## Begin DATASET EXTRACT
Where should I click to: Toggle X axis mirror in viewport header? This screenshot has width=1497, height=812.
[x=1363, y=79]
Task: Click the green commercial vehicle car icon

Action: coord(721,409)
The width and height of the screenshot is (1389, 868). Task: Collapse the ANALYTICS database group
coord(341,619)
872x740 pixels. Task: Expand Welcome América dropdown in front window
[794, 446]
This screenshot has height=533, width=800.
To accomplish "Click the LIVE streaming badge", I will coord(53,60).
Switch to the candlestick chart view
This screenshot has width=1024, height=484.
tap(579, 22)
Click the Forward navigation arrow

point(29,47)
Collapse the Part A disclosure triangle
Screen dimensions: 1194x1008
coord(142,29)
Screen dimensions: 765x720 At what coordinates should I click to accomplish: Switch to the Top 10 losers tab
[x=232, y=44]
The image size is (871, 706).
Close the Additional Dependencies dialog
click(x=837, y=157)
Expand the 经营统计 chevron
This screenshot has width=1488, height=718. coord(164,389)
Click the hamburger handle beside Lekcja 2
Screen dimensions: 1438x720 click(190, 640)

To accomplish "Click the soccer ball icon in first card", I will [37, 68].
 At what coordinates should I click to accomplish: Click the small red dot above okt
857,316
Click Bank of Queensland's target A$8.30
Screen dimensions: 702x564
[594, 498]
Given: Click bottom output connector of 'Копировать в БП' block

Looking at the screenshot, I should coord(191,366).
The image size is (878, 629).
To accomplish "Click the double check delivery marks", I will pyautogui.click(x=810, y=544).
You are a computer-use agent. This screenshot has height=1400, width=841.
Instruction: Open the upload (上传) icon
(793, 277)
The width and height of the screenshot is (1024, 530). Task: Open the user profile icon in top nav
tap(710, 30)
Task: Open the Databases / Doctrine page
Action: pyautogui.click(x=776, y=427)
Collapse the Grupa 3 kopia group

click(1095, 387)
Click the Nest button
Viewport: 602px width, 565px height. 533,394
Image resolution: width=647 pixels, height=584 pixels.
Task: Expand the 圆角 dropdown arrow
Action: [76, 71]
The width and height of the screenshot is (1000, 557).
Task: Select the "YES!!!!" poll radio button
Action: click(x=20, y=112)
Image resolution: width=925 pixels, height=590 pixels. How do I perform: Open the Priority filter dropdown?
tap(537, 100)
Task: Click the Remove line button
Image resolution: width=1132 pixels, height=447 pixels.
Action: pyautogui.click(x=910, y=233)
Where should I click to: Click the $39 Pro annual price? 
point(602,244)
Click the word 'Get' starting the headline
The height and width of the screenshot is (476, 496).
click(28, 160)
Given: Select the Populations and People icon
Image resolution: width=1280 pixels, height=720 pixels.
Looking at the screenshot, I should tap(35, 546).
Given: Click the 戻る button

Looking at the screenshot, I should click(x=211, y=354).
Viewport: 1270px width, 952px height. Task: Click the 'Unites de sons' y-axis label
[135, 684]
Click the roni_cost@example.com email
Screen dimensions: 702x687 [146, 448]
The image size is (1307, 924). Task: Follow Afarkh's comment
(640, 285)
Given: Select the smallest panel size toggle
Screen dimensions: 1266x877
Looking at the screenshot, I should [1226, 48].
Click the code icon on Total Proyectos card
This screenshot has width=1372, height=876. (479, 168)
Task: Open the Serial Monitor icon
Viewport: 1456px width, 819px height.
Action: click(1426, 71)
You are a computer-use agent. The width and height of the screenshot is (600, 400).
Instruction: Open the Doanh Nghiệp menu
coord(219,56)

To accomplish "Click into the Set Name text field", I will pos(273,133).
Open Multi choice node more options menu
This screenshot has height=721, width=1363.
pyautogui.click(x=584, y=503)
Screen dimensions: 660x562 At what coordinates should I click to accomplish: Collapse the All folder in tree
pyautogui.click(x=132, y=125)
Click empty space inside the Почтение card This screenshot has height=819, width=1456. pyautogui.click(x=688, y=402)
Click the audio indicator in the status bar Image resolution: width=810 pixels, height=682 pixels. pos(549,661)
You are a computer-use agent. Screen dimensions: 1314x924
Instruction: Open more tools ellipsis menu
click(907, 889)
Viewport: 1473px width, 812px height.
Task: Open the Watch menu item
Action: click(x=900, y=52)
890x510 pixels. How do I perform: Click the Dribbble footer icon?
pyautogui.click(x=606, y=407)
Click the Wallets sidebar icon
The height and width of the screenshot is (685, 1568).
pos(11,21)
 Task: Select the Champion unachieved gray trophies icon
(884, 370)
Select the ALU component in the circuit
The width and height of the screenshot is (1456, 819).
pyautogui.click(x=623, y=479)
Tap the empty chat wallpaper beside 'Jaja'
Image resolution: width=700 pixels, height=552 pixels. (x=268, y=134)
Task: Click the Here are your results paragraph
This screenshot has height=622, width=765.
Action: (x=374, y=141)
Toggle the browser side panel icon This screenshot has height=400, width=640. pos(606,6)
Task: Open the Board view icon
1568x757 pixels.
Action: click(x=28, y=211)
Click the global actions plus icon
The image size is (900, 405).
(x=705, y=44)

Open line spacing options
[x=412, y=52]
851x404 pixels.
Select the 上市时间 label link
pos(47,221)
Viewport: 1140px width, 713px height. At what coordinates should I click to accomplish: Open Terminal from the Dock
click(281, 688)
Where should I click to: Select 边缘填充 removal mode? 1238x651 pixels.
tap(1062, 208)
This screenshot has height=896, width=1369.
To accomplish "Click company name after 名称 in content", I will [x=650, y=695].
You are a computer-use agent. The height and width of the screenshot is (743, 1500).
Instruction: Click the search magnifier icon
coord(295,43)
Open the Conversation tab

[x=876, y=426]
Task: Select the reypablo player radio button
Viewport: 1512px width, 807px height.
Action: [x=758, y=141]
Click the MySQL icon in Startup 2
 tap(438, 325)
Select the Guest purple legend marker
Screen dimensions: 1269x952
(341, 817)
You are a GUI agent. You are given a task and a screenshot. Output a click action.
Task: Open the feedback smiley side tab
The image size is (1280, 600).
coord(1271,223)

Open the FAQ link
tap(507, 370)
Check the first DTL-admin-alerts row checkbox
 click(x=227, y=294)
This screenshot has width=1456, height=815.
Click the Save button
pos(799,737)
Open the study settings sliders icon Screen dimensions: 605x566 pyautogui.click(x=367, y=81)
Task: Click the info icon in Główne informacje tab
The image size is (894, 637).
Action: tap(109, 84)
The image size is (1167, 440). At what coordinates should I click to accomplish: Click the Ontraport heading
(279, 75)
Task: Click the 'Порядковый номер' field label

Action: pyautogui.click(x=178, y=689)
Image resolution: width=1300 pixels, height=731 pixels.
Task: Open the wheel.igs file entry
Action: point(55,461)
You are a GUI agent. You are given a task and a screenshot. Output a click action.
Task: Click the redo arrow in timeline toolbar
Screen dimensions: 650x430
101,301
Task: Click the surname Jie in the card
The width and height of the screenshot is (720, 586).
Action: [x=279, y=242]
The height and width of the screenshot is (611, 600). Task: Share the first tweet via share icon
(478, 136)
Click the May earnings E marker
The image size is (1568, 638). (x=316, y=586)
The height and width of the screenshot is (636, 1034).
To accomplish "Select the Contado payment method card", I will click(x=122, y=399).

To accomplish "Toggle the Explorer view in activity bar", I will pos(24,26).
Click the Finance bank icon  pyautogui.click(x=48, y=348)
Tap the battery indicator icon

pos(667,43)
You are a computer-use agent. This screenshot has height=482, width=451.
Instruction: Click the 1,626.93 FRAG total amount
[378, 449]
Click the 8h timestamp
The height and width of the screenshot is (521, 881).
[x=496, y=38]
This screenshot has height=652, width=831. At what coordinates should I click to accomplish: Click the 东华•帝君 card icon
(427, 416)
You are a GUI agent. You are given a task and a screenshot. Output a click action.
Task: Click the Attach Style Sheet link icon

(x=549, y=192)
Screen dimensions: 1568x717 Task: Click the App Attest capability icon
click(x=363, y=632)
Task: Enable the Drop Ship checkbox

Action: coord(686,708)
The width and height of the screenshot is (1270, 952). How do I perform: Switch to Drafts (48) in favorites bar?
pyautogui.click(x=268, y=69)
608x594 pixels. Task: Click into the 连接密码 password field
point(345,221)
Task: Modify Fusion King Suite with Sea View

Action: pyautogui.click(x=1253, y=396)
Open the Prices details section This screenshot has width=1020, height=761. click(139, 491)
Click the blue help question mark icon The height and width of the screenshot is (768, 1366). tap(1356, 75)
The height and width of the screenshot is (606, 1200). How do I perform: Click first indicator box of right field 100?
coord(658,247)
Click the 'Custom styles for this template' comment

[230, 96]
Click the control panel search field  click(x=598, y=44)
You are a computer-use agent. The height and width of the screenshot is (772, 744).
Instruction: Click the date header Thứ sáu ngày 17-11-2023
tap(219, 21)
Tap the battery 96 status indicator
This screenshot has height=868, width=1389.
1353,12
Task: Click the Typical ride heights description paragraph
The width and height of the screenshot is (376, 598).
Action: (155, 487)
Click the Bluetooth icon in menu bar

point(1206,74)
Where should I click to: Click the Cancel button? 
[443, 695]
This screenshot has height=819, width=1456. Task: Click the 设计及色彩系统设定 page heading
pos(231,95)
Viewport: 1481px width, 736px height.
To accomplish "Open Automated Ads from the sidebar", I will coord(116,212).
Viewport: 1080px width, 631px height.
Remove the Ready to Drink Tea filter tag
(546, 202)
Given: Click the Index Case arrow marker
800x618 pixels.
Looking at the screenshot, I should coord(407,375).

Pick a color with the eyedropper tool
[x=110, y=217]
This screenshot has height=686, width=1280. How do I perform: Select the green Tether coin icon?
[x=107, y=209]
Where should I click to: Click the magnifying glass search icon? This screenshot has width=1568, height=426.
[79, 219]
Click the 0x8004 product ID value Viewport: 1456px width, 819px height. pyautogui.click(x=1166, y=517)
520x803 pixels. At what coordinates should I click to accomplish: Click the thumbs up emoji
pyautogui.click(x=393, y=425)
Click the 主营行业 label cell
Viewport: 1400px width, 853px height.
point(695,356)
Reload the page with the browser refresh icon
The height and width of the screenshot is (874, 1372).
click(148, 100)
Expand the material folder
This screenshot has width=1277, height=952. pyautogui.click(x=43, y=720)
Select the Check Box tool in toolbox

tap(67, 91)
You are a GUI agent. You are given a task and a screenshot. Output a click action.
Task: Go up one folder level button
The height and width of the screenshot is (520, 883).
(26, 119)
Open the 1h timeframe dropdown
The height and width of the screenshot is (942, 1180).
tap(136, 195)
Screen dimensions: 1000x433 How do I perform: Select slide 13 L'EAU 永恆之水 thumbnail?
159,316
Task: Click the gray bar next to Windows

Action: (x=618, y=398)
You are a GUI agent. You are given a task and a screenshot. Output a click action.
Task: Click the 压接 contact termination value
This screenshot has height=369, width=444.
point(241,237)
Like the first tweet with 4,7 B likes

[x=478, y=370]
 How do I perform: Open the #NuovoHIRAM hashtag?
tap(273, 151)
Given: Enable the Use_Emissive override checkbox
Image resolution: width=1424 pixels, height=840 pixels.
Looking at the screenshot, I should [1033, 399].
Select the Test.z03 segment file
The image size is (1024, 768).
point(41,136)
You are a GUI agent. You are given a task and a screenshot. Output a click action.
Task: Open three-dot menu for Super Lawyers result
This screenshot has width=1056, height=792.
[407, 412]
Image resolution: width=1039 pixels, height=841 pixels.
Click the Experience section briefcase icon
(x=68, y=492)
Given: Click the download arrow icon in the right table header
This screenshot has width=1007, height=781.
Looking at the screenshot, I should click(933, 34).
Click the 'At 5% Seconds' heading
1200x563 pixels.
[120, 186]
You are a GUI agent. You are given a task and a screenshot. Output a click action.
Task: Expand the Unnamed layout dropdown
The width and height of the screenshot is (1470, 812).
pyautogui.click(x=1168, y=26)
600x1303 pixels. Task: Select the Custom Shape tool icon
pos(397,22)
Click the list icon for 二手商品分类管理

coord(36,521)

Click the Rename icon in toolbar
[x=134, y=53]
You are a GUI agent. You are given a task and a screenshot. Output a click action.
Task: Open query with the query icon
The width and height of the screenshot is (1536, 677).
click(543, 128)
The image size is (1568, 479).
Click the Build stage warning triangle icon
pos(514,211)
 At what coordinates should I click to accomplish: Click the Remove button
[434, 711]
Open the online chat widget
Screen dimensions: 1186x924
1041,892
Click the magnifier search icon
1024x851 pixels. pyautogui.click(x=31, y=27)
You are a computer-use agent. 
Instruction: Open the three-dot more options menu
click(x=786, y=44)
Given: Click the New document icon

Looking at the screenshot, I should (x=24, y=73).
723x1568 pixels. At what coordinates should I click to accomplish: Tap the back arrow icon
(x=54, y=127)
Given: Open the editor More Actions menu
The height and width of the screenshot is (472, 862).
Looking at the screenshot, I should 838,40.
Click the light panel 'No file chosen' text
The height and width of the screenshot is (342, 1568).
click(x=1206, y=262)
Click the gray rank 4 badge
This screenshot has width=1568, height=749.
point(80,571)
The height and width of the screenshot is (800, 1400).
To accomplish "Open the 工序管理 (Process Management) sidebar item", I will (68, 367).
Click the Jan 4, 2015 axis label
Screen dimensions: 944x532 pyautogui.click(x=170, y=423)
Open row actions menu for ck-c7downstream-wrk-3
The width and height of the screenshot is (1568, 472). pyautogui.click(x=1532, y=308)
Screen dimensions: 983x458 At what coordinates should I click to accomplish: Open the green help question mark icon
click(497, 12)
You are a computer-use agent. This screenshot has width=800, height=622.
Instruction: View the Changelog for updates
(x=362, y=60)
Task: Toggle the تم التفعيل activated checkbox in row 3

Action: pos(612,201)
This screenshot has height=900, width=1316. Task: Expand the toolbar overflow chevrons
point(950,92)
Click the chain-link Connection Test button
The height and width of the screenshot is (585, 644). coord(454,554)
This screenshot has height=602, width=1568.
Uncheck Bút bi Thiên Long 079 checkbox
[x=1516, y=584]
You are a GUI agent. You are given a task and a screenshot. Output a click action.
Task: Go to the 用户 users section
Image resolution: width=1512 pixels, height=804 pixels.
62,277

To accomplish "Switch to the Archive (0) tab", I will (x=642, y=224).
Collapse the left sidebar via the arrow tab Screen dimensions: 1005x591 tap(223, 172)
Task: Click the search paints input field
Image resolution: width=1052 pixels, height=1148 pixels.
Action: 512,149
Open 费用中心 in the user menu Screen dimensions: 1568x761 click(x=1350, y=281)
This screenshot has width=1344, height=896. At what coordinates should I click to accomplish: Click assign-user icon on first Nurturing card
## End DATASET EXTRACT
STATED GOAL. Reproduce word for word the stretch of the items above from the line containing "Given: Select the Populations and People icon" through the line containing "pyautogui.click(x=584, y=503)", including both of those lines.

SOLVED EXERCISE.
Given: Select the Populations and People icon
Image resolution: width=1280 pixels, height=720 pixels.
Looking at the screenshot, I should tap(35, 546).
Given: Click the 戻る button

Looking at the screenshot, I should click(x=211, y=354).
Viewport: 1270px width, 952px height. Task: Click the 'Unites de sons' y-axis label
[135, 684]
Click the roni_cost@example.com email
Screen dimensions: 702x687 [146, 448]
The image size is (1307, 924). Task: Follow Afarkh's comment
(640, 285)
Given: Select the smallest panel size toggle
Screen dimensions: 1266x877
Looking at the screenshot, I should [1226, 48].
Click the code icon on Total Proyectos card
This screenshot has width=1372, height=876. (479, 168)
Task: Open the Serial Monitor icon
Viewport: 1456px width, 819px height.
Action: click(1426, 71)
You are a computer-use agent. The width and height of the screenshot is (600, 400).
Instruction: Open the Doanh Nghiệp menu
coord(219,56)

To accomplish "Click into the Set Name text field", I will pos(273,133).
Open Multi choice node more options menu
This screenshot has height=721, width=1363.
pyautogui.click(x=584, y=503)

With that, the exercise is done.